7 feb. 2012

Un día de gripe

Mi gripe empezó hace dos días, tal vez tres, pero el primero fue sólo de sentir la clásica sensación de un resfrío, nada que un kleenex no resuelva.

El segundo día fue demoledor, afortunadamente para mi, descansaba del trabajo y pude quedarme a descansar, además, era día festivo y las actividades de mis hijos no existían, lo más cansado que tuve que hacer fue correr con Mario Bros un rato y aguantar el estar respirando con un cubrebocas todo el día, de manera que mientras no me lo quitara todo estaba bien, además, dormí muchas veces a lo largo del día.

En la madrugada, después de mis medicinas y de un té reparador vino la fiebre, aunque parece que no duró mucho por que cuando me despertó el dolor de cabeza y el sudor, me sentía mucho mejor. Además, sabía que al siguiente día tenía que trabajar; lo mejor era haber tenido esa noche de reconstrucción antiviral, pero no fue así.

Después de despertar entre dolores de cabeza, sudor y escalofríos, me di cuenta que aún faltaban unos minutos para las 7 am, lo supe por que mi mujer ya estaba levantada, así que me volví a dormir, después, no recuerdo nada hasta que me levanté a las 10:30 am y fue en ese momento en que una voz (que no era la mía) habla por mi, eso me aterrorizó.

Era una voz diabólica, profunda, cargada de..., de una esencia negativa, era el sonido de lo que siempre he imaginado como la voz de El oscuro pasajero...

Sabía que eso no estaba bien, el reconocer esa voz significaba que algo no estaba bien en este día pero aún así, El oscuro pasajero se levanto de la cama y se fue a bañar.

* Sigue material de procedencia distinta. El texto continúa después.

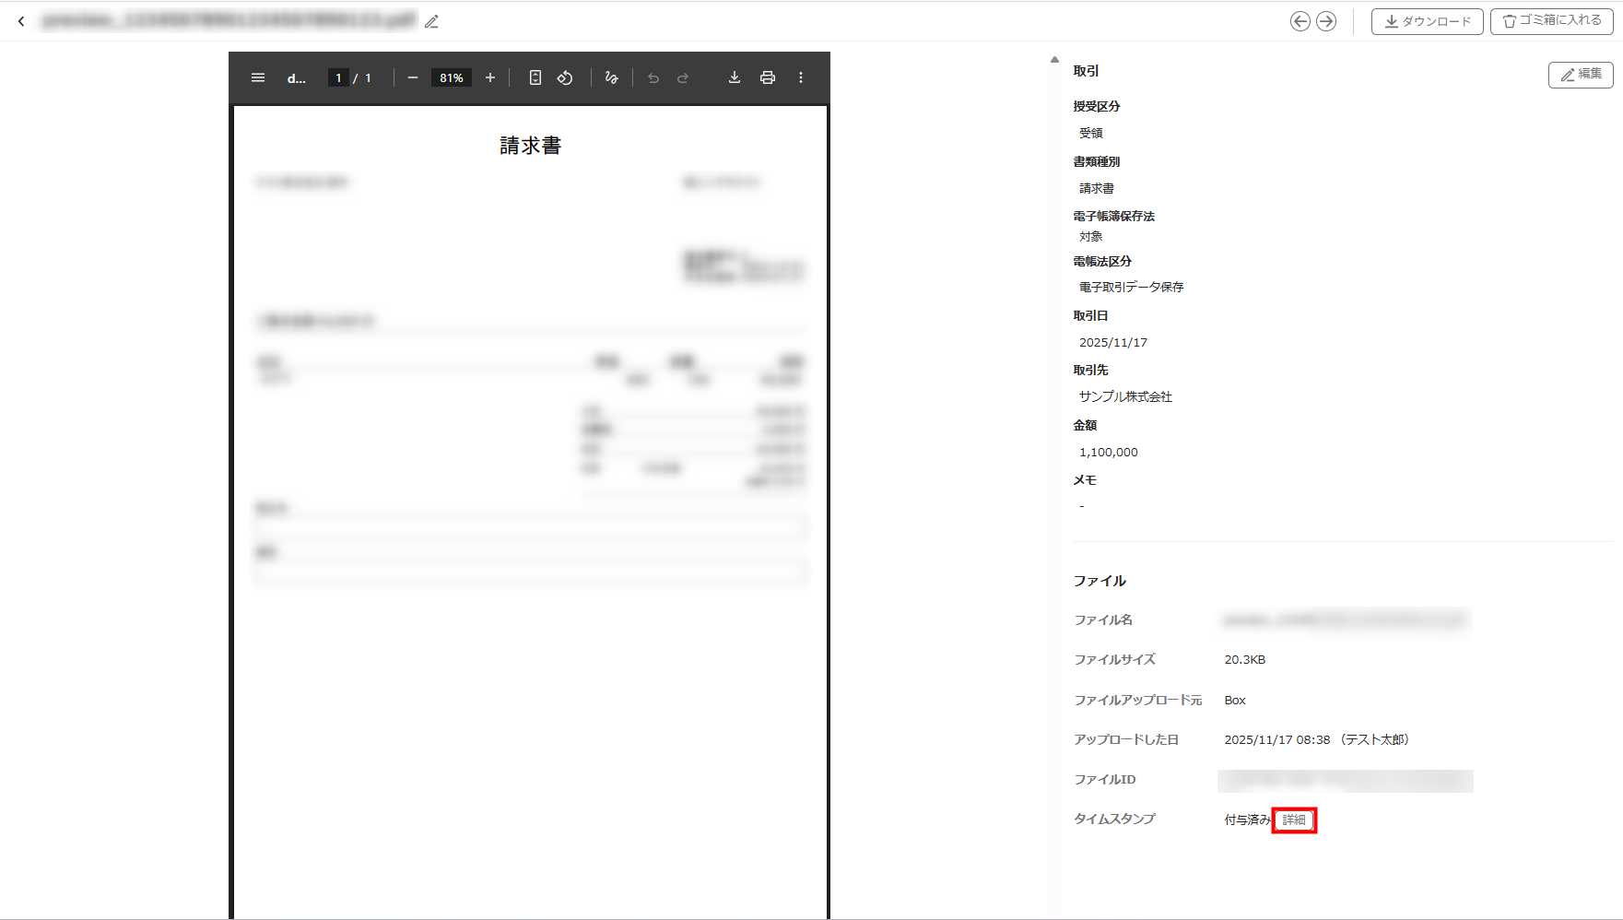1623x920 pixels.
Task: Open timestamp 詳細 link
Action: click(x=1294, y=820)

Al salir le dolía la espalda, la garganta, la cabeza, y se quedó en cama de nuevo.

Al paso del día El oscuro pasajero fue regresando al oscuro lugar de donde provenía y afortunadamente en la tarde y después de muchas siestas, la voz volvió a ser la voz de siempre.

Lo malo de estar enfermo es que no disfruto a mi familia por que en cualquier lugar en que me siente, me duermo, bueno, normalmente siempre es así pero cuando tengo gripe, inevitablemente el sueño simplemente me vence.

Lo bueno es que siempre están ahí para consentirme, tengo mi enfermera personal que es muy, muy eficiente y sus asistentes, que no me dejan dormir pero me hacen reír.

Pese a eso no me gusta y me asusta cuando se despierta El oscuro pasajero.